Fraud was not the biggest problem
We spent most of the summer building fraud detection. Pixalate integration, our own anomaly heuristics, IP reputation scoring, app-ads.txt enforcement. We expected to spend the first month chasing invalid traffic across our integrations.
What actually happened: 2.1% IVT rate across the first 27 days. That is below industry baseline for CTV. The fraud layer worked roughly as designed.
The real problem was inventory consistency. CTV bid requests are not standardized the way mobile is. One of our larger publishers sent us 47 different formats for the app.bundle field over 11 days. We had no idea this was even possible. Some used reverse-domain. Some used app-store IDs. Some used freeform strings. A few sent the publisher's internal SKU. Our matchers exploded.
We shipped a normalization layer in week three. It now resolves about 80% of the format weirdness automatically. The remaining 20% gets queued for a human to look at. We will probably be staring at queues like that for a while.
CPM range broke our floors
On mobile we knew what to expect. Interstitial: $2 to $8. Rewarded: a bit higher. Banner: a lot lower. Predictable.
On CTV the spread was not predictable. Filler inventory came in around $0.40. A pre-roll on a kids edutainment FAST channel cleared at $34. The same publisher's pre-roll on the same content type at a different time of day cleared at $11. We rebuilt our floor logic twice in three weeks. The current version adapts per inventory class instead of using a single curve, and it is much closer to right.
White-glove onboarding is real
We had this idea that 80% of publishers would self-onboard through the dashboard. We had a clean form, a sensible verification flow, automated app-ads.txt checks, and reasonable defaults.
Reality: every single publisher in the first batch had at least one thing wrong. Wrong app-ads.txt format. Missing GDPR consent flag. Geo-IP that did not match the declared country of operation. A misconfigured SDK that double-fired impression pixels. None of these were anyone's fault.

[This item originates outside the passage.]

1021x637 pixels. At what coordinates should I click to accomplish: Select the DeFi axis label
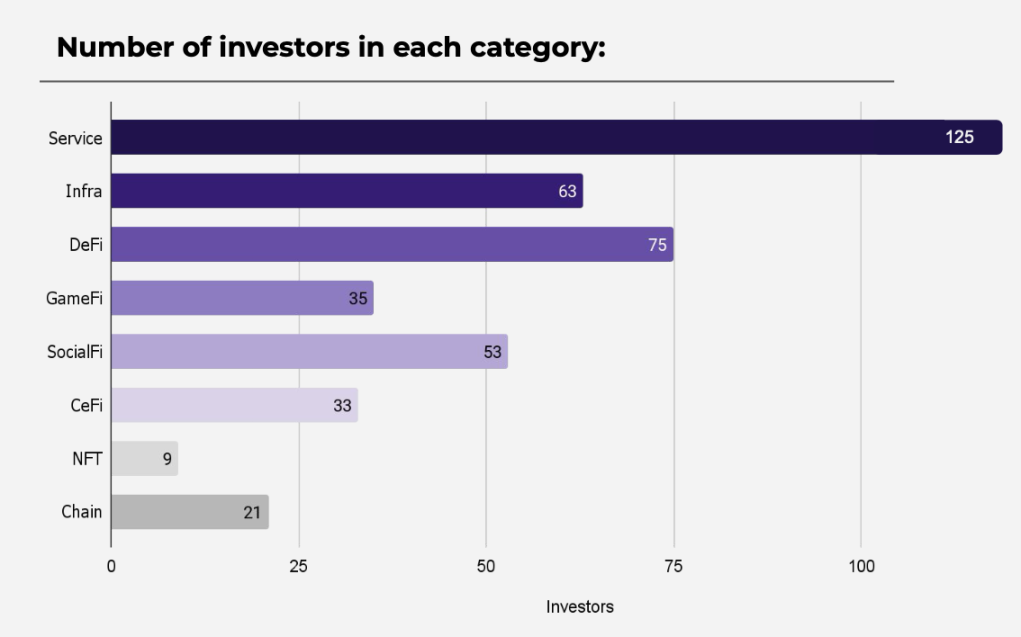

They were just the thousand small things that come from building integrations across an open ecosystem.
So we are doing it the slow way. White-glove onboarding for the first hundred publishers. Someone on the team reviews every integration personally. We take a 30-minute call with each one before we route any traffic. It is not scalable. It is the right thing to do at this stage.
Three things we would do differently
- Ship the inventory normalization layer before going live next time. We thought we could iterate on it post-launch. We could not.
- Build floor logic that adapts per inventory class from day one. Single-curve floors do not work in CTV.
- Stop being optimistic about onboarding automation in year one. White-glove is the right answer until the data tells you otherwise.
We will write another one of these in 90 days. By then we should know whether the lessons stuck.